Given request A:
Answer these questions from the thread on multiple Parallel.ForEach loops in .Net:
(i) What MaxDegreeOfParallelism values does the asker give the two loops?
(ii) How many cores does the asker say can be assumed?
(iii) Which class is named as an option for throttled concurrent or async processing?
Given request B: Return, word for word, the passage of the thread on multiple Parallel.ForEach loops that runs from "My question is: Does" up to and including "core source code.".

Extract to read:
--------------------

Multiple Parallel.ForEach loops in .Net

Question

In a .Net process, there is only one managed thread pool. We can set the minimum and maximum thread count as needed via public properties.

In .Net, we also have Parallel.ForEach that gets its threads from this managed thread pool under the hood.

In Parallel.ForEach we can also set the MaxDegreeOfParallelism to limit the maximum number of threads.

I have two Parallel.ForEach running in parrallel. One has MaxDegreeOfParallelism set to 3 and the other has set to 7.

My question is: Does both my Parallel.ForEach loops use the same thread pool under the hood. If yes, how does Parallel.ForEach limits the threads with MaxDegreeOfParallelism. How multiple Parallel.ForEach loops and one managed thread pool work together? It'll really help if you can provide a high level explanation or some pointers before I peak into the .net core source code.

The question doesn't really matter (yes, it's the same). `Parallel.ForEach` uses *all available cores* to process tons of data so a nested `Parallel.ForEach` won't find any free core to use. That's not a bug. `Parallel.ForEach` is meant for *data parallelism* - processing a lot of in-memory data by partitioning it and using a separate worker thread/task to process each partition. — Panagiotis Kanavos, Feb 18 '21 at 13:37
What are you trying to do and why do you have nested parallel loops? Either the code is wrong, or the wrong construct is used for the job. For example, `Parallel.ForEach` has no support for async operations because it makes no sense for data parallelism. There are other classes for throttled concurrent or async processing, like `ActionBlock` — Panagiotis Kanavos, Feb 18 '21 at 13:39
@TheodorZoulias doesn't matter either `I have two parallel.ForEach running in parrallel`. Those are still going to use all the cores they can. Perhaps with careful configuration one can make sure the CPU isn't saturated, but *why*? Is this really a data parallelism problem? Or a misuse of `Parallel.ForEach` ? — Panagiotis Kanavos, Feb 18 '21 at 13:43
Does this change the answer in any way? `Parallel.ForEach` uses the *cores*, through worker tasks and the threadpool. One threadpool or more, it's going to try to keep using its worker tasks for as long as possible - unless configured to release the tasks after a while. So the specifics matter. The number of threadpools, not really — Panagiotis Kanavos, Feb 18 '21 at 14:00
@ShahryarRazzak it doesn't matter, `Parallel.ForEach` will keep the cores busy no matter how many threadpools there are. You can configure it to use different threadpools but that won't free up the cores. What problem are you trying to solve? — Panagiotis Kanavos, Feb 18 '21 at 14:06
Yes, Loops are NOT nested. They are running in parallel, side by side. They have different MaxDegreeOfParallelism values as mentioned in the question. You can assume there are 16 cores — Shahryar Razzak, Feb 18 '21 at 14:15
This type of discussion is only useful to the community if an [mre] is included to explain the relationship, between the parallel queries, lots of assumptions being made that wont be clear for new developers. — Chris Schaller, Jul 21 '21 at 07:29

score 5 · Answer 1 · answered Feb 18 '21 at 14:06

Does both my Parallel.ForEach loops use the same thread pool under the hood.

--------------------

Given material:
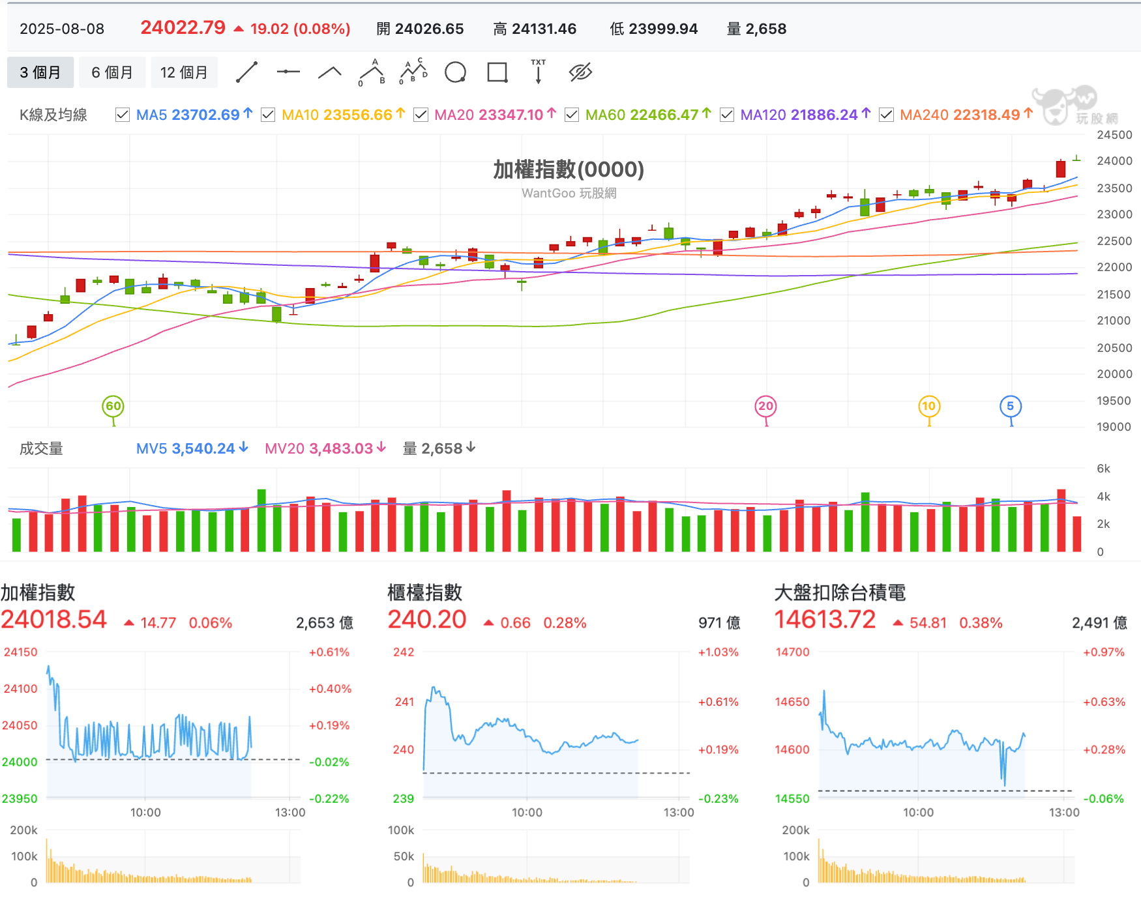Toggle the MA60 moving average checkbox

--------------------

Solution A:
(i) One loop is set to 3 and the other to 7.
(ii) 16 cores.
(iii) ActionBlock.

Solution B:
My question is: Does both my Parallel.ForEach loops use the same thread pool under the hood. If yes, how does Parallel.ForEach limits the threads with MaxDegreeOfParallelism. How multiple Parallel.ForEach loops and one managed thread pool work together? It'll really help if you can provide a high level explanation or some pointers before I peak into the .net core source code.